Created by Seven:Twelve Engineering, it’s a construction toy that lets you build skeletal structures by connecting various pieces of tubes. Whether you want to build a skeletal frame for a car, a mini-helicopter with a spinning rotor, or a wireframe scale model of the White House, this thing should do the trick.
Crossbeams consists, primarily, of stiff plastic tubes and connecting joints. You take a joint, pick two tubes, and slide them into the joint slots – done. Four straight tubes, 10 curved tubes, and 19 different joints (10 of which are for moving parts) are available in the system, allowing you to build, literally, any shape of frame. For more complex moving builds, there are also gears, couplers, and wheels, bringing the total to 40 distinct pieces, from which you can fashion whatever object you want.

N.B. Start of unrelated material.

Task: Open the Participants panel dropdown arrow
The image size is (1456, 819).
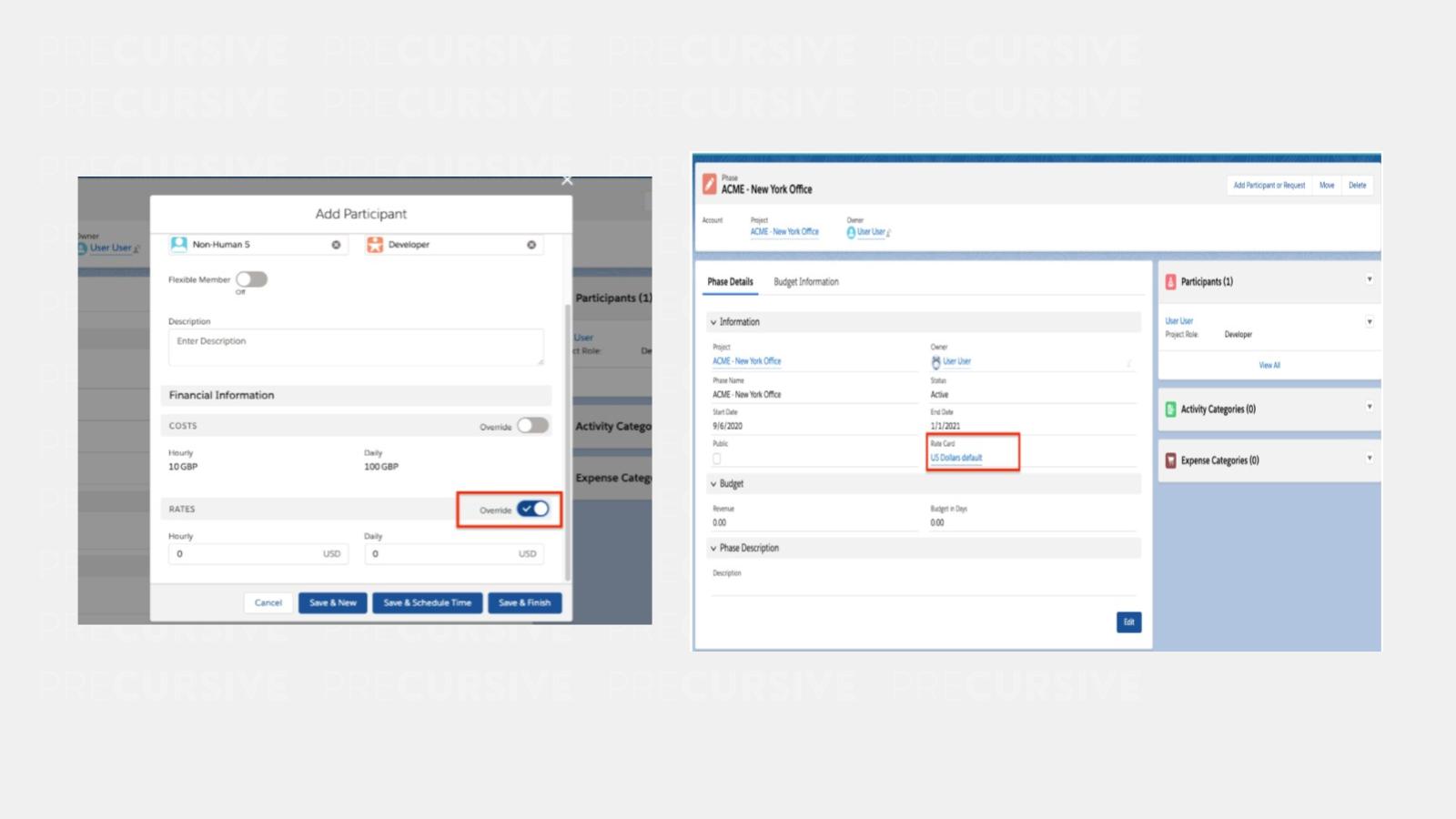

Unlike most construction toys that tend to separate when they take pressure, it uses a unique, patent-pending joint that they describe as “exceedingly strong,” as it requires a multi-step process in order to separate, ensuring your newly-constructed robot won’t crumble to pieces when you accidentally knock it off a table. And because of this strength, it can be used for putting together functional stuff around the house, such as light-duty stands, magazine racks, and more (it can handle force up to 20 pounds).
You can buy Crossbeams as both individual pieces and as part of a building set. For reference, a simple 140-piece sports car set is priced at $29.85.